What you will do: Which underlyings does the text below on the JPMorgan AMJB notes link payments to?

Provided text:
The notes are structured debt securities issued by JPMorgan Chase Financial Company LLC, guaranteed by JPMorgan Chase & Co., with payments linked to the performance of four underlyings: the S&P 500® Index, the Nasdaq‑100® Technology Sector, the iShares® Silver Trust and the SPDR® Gold Trust.
How do the contingent interest payments on AMJB notes work?
For each $1,000 note, a monthly contingent coupon of at least $11.0833 (at least 13.30% per annum) is paid only if, on that review date, the closing value of each underlying is at least 60% of its initial value. Missed coupons accrue and can be paid later if the barrier is met, but may never be paid if it is not.
When can the AMJB notes be automatically called?
The notes may be automatically called on any review date from July 28, 2026 (excluding the first five and the final review dates) if the closing value of each underlying is at or above its initial value. On a call, holders receive $1,000 per note plus the applicable contingent interest and any unpaid prior contingent interest.
What happens at maturity if the AMJB notes are not called?
If the notes are not called and the final value of each underlying is at least 60% of its initial value, investors receive $1,000 per note plus the final contingent coupon and any unpaid prior coupons. If the final value of any underlying is below 60% of its initial value, the maturity payment is $1,000 plus $1,000 times the return of the least performing underlying, so principal losses can exceed 40% and reach 100%.
What is the risk profile of the JPMorgan AMJB auto callable notes?
Key risks include loss of principal if the least performing underlying falls below its 60% trigger at maturity, the possibility of receiving no interest if barriers are not met on review dates, exposure to the credit risk of JPMorgan Chase Financial Company LLC and JPMorgan Chase & Co., and limited liquidity since the notes are not exchange‑listed.
How is the estimated value of the AMJB notes determined?
If priced on the date shown, the notes would have an estimated value of about $965.20 per $1,000, and at issuance the estimated value will not be less than $900.00 per $1,000. This reflects the value of a fixed‑income component plus embedded derivatives, using JPMorgan’s internal funding rate and including selling commissions, hedging costs and projected hedging profits.
Which markets and assets underlie the JPMorgan AMJB notes?
The notes reference U.S. large‑cap equities via the S&P 500® Index, technology sector stocks via the Nasdaq‑100® Technology Sector, and precious metals exposure via the iShares® Silver Trust (silver) and SPDR® Gold Trust (gold). Payments depend on the performance of each underlying separately, not on a combined basket.

Provided records:
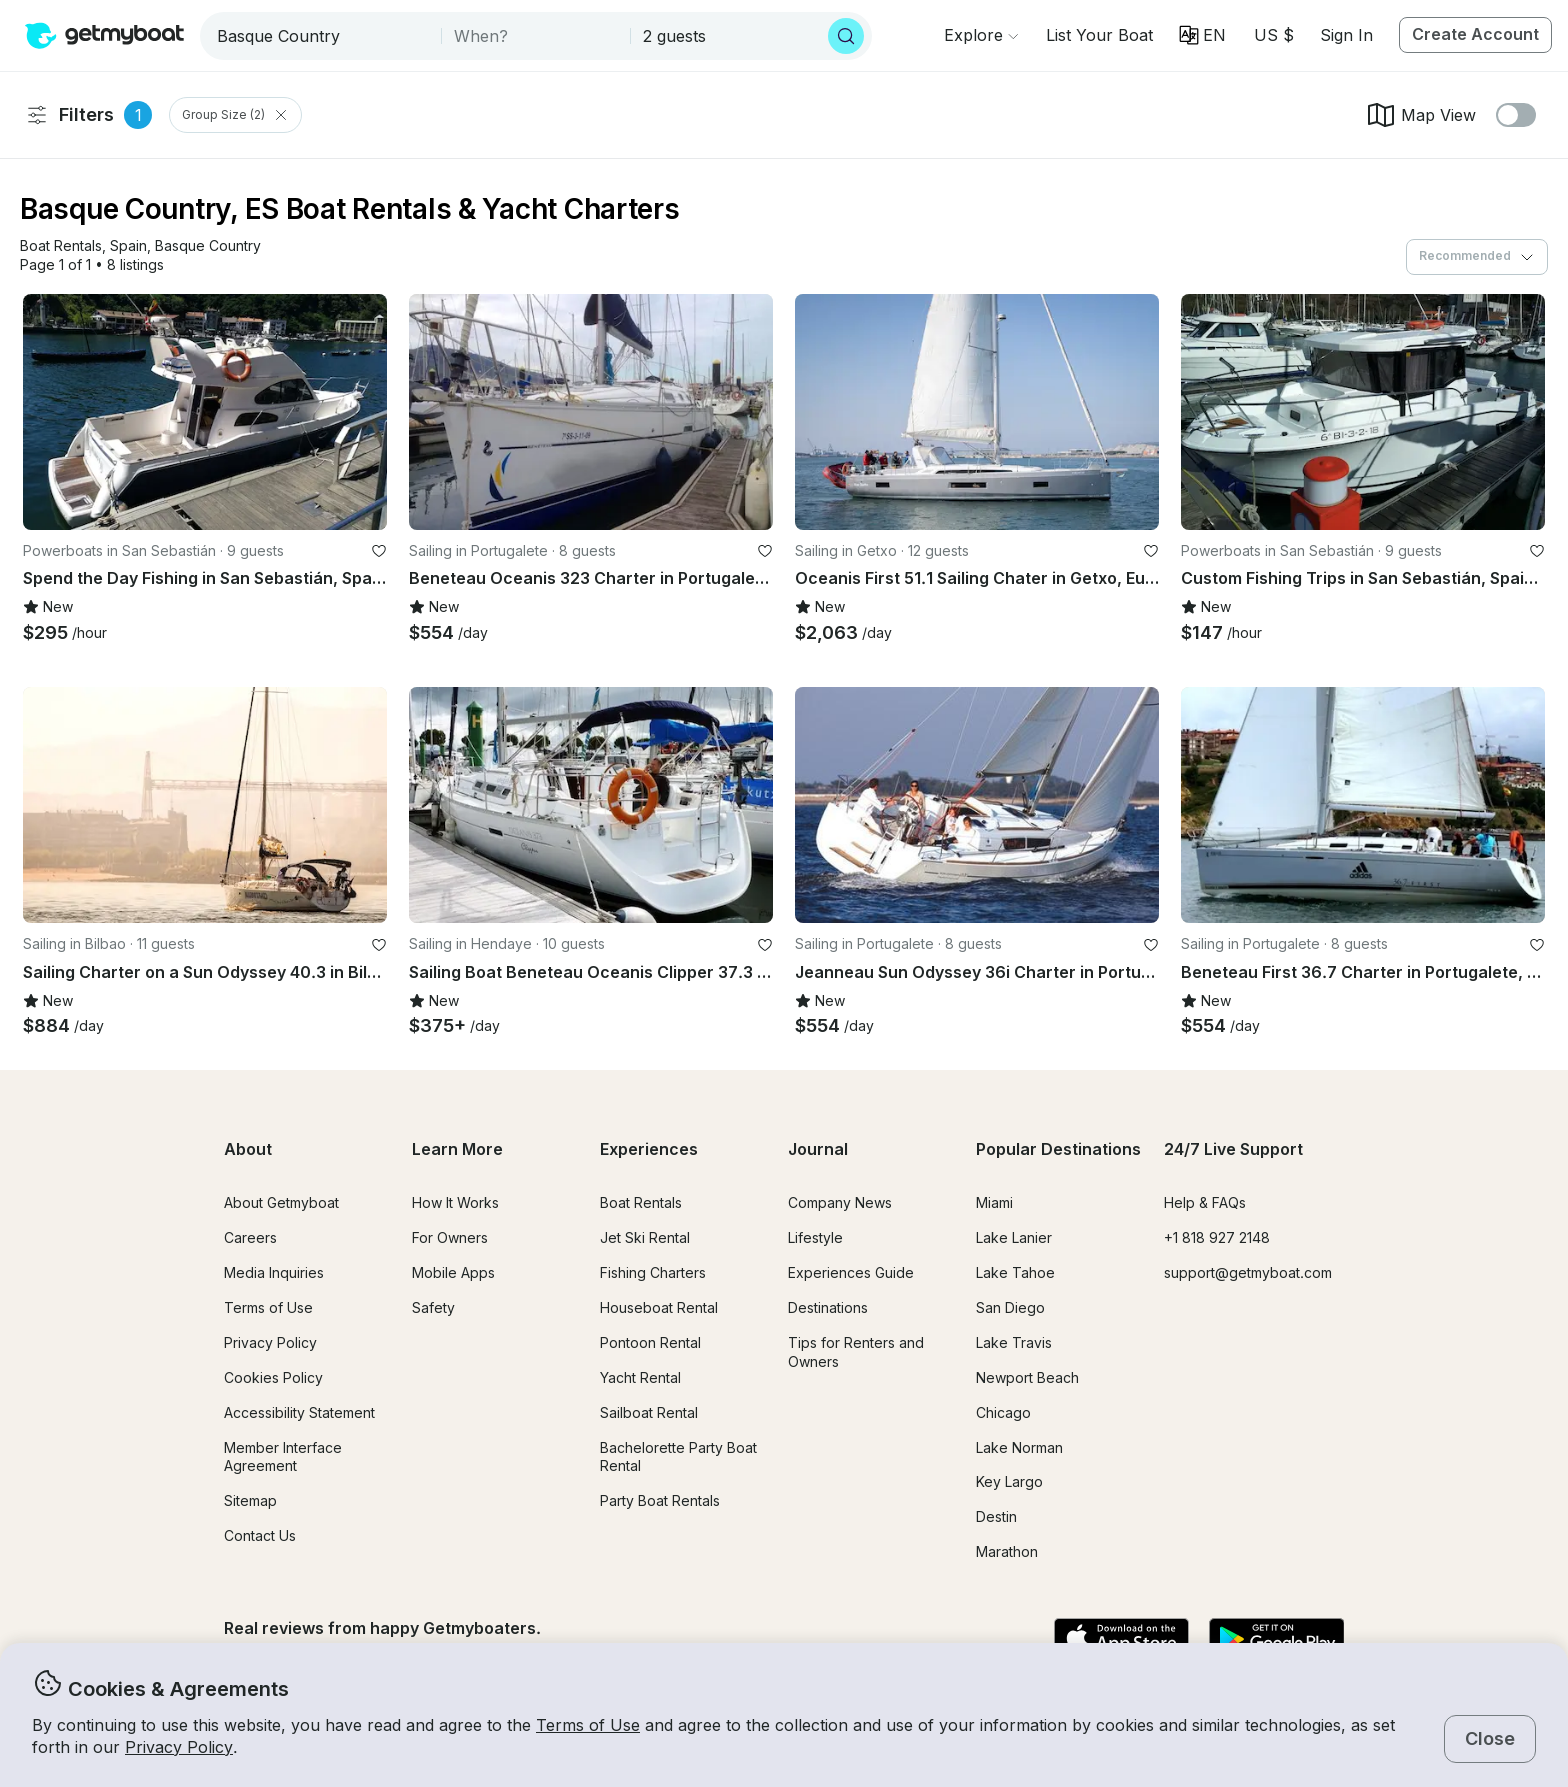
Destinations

--

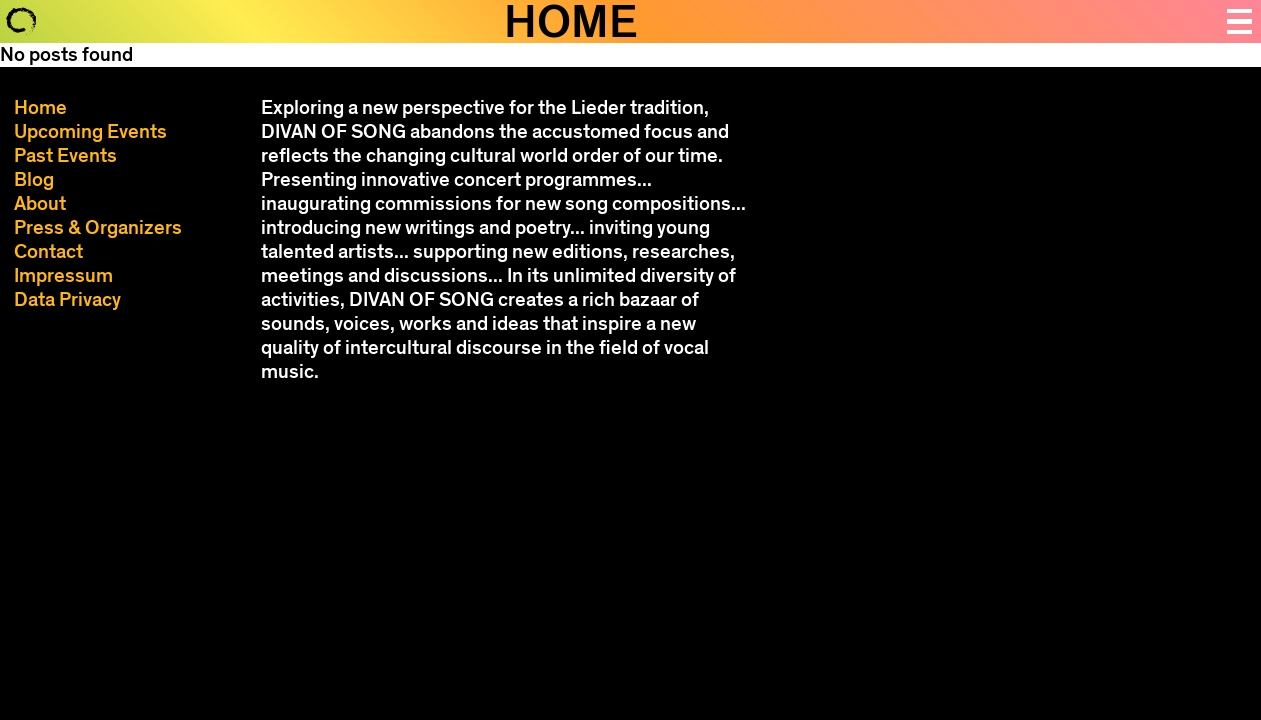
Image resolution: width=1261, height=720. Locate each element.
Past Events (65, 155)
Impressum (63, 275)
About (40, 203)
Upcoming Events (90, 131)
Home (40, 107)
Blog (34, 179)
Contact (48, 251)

---

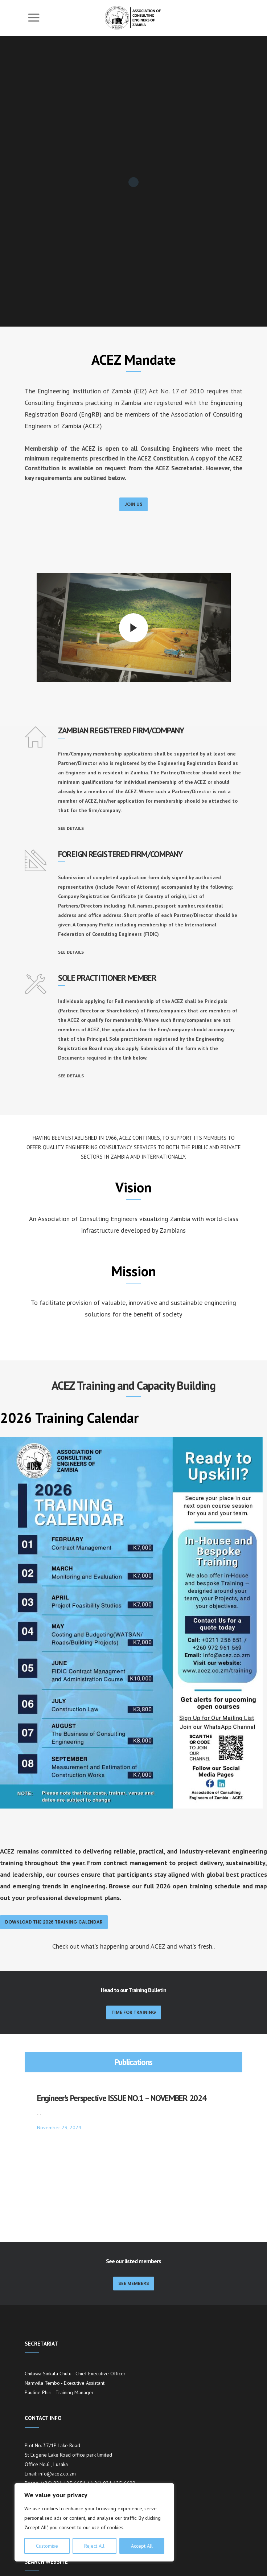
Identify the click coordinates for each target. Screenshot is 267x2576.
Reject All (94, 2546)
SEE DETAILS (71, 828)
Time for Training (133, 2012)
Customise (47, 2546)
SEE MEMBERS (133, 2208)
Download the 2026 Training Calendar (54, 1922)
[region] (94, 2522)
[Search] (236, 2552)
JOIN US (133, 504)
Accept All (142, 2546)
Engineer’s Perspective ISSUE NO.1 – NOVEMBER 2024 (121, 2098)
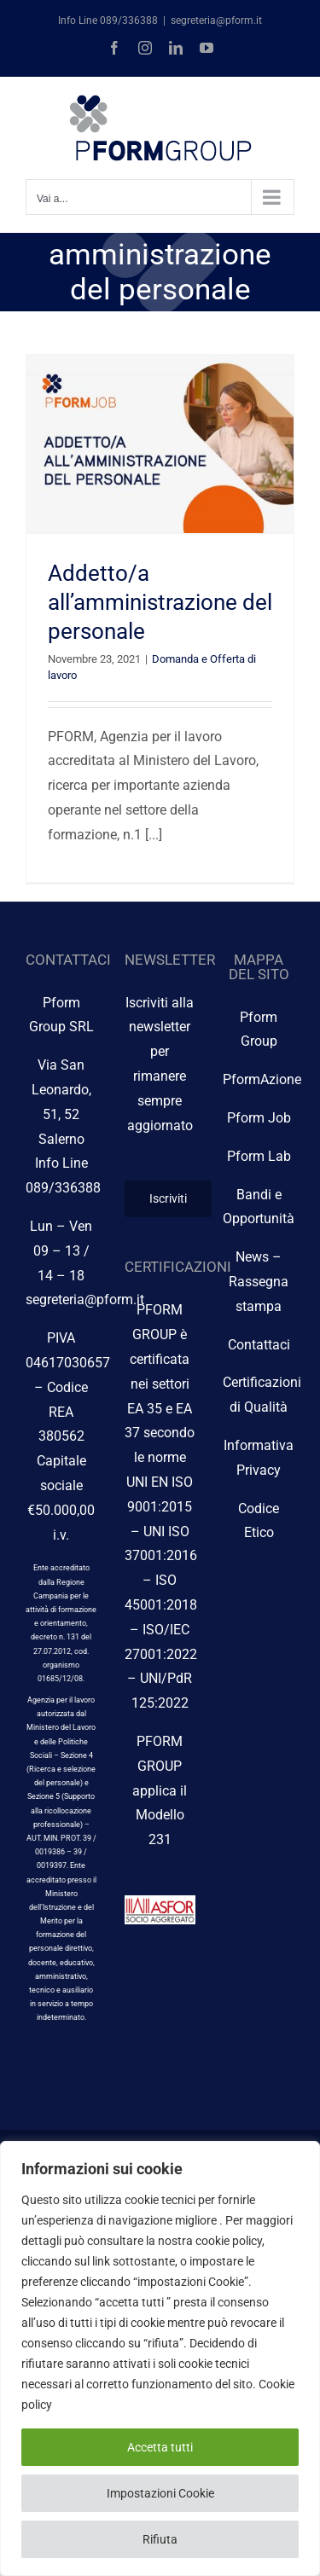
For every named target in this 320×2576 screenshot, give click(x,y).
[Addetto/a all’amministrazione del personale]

Task output:
- S&P 500® Index
- Nasdaq‑100® Technology Sector
- iShares® Silver Trust
- SPDR® Gold Trust